I don't have an answer to this. Maybe @webpadawan can chime in?
I do like polyfill author's comment github.com/w3c/webcomponents/issue...
Just wondering if safe to bring to my platform production code. We would like to extend
article
element to starters.That GH thread should maybe be published as an e-book. Still wondering if I should read all of it.
It is better to ask @webreflection who is the author of the customized builtin elements polyfill about how much is it safe to use in production.
The only thing I'm not sure about is whether Safari already supports
customElements.upgrade
used in that polyfill: github.com/ungap/custom-elements-b...that polyfill is basically for Safari/WebKit only, so yes, it works there pretty well 😉
good helpful info here 🙏
any news with this subject?
There is another polyfill now that is regularly maintained customized built-in element support in Safari.
@corpuscule/custom-builtin-elements
Head of WebKit engineering wouldn’t confirm customized built-in elements are on the roadmap, but confirmed Apple never said they wouldn’t support it.
twitter.com/othermaciej/status/121...
There is github.com/ungap/custom-elements-new if you want to use
new
, not sure why that is an issue, but on top of that, there is github.com/WebReflection/document-... that brings custom elements + built-in extends already to every browser down to IE8.The @ungap/custom-elements-builtin is specific for Safari/WebKit only, which is why it's 1.2K only
that polyfill unminified size is 14K, plus it needs @webcomponents/webcomponentsjs to work, none of mine does.
document-register-element has been used by Google AMP Project for dunno how many years, so it is also battle-tested.
I really wish that polyfill author would've contributed to @ungap instead of creating yet another issue with polyfills and custom elements, I have experience with these since 2014 so maybe we could've solved together.
I really wish you wouldn’t tell someone you don’t know they are creating issues right off the bat.

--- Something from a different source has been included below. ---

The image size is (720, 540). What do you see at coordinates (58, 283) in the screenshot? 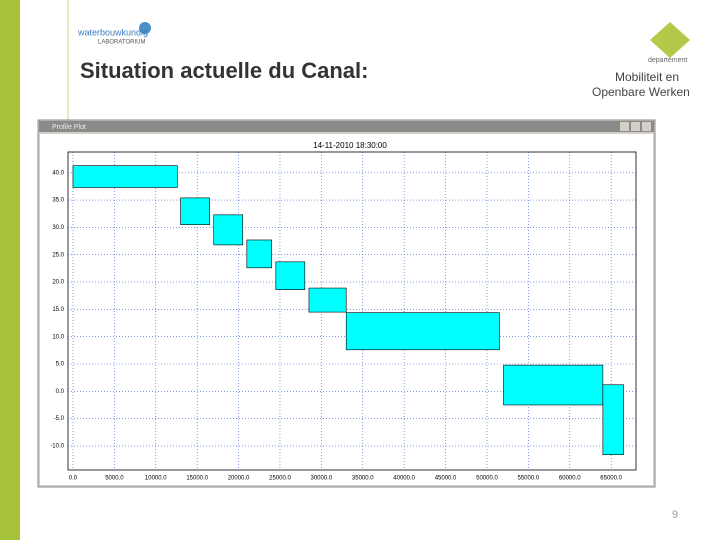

I’m sure this fumble erases all the times I’ve supported Web Components, am I right? Jeez. People first, not code first. This isn’t an attack on the project or you. Getting along just fine with ‘ @corpuscule/custom-builtin-elements’ in my latest project, which doesn’t need to support deprecated browsers like IE8.
I haven't attacked anyone, and me and the
@corpuscule/custom-builtin-elements
author already clarified a few things in the repository, so that he changed the README about few wrong things mentioned about the@ungap/custom-elements-builtin
alternative polyfill.There are reasons that poly has the constructor caveat, but I'll let you test yourself if it was valid or not.
I am not saying you attacked anyone, but your phrasing was rude in my opinion. No need for the last paragraph, just gratuitous.
I support Web Components (Custom Elements) since 2014 and before, and the
@corpuscule/custom-builtin-elements
had some FUD in the README regarding my polyfill, but it wasn't intentional, so that everything got sorted by me filing MR to that repository.I guess there's some history behind you are missing, but the fact people prefer writing from scratch anything already available, instead of helping out, is one of the most obvious reasons Open Source has issues.
So, my comment was about that, and I've clarified with the author of the lib you have pointed me at, so, at least to me, is all good, I hope it's good to you too.
You're free to use whatever library you like, I just know that library has inevitably other issues, but I am not here to describe third party work.